DATA SHOWN —

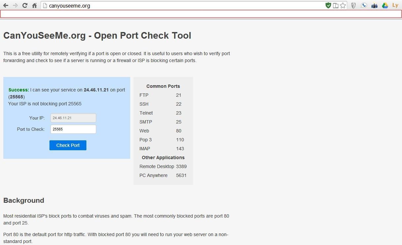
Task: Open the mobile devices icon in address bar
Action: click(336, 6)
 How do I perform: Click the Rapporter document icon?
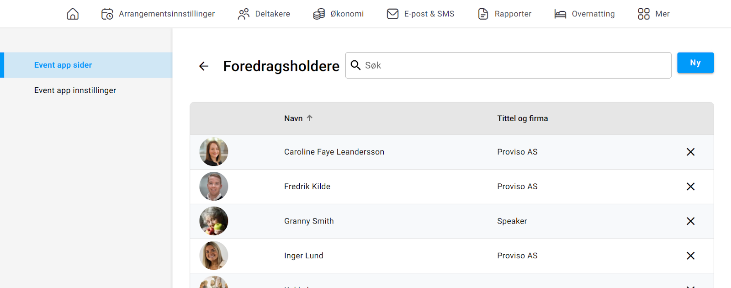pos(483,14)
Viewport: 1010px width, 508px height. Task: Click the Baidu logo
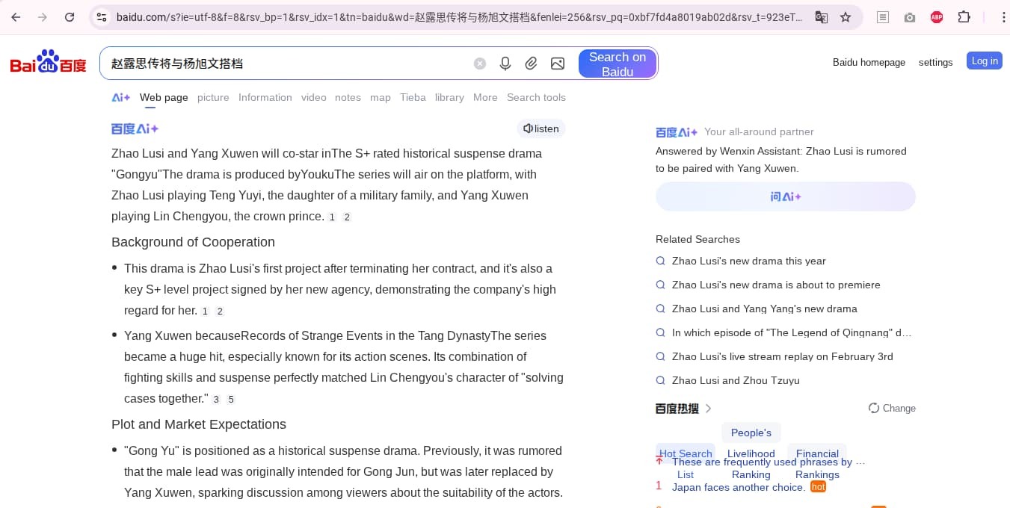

EXERCISE — Exactly repeat only the lines from the one with "How do I perform: Click" to the closing line above, both included, and omit every picture.

ANSWER BOX —
 How do I perform: Click the Rapporter document icon?
pos(483,14)
Viewport: 1010px width, 508px height. Task: Click the Baidu logo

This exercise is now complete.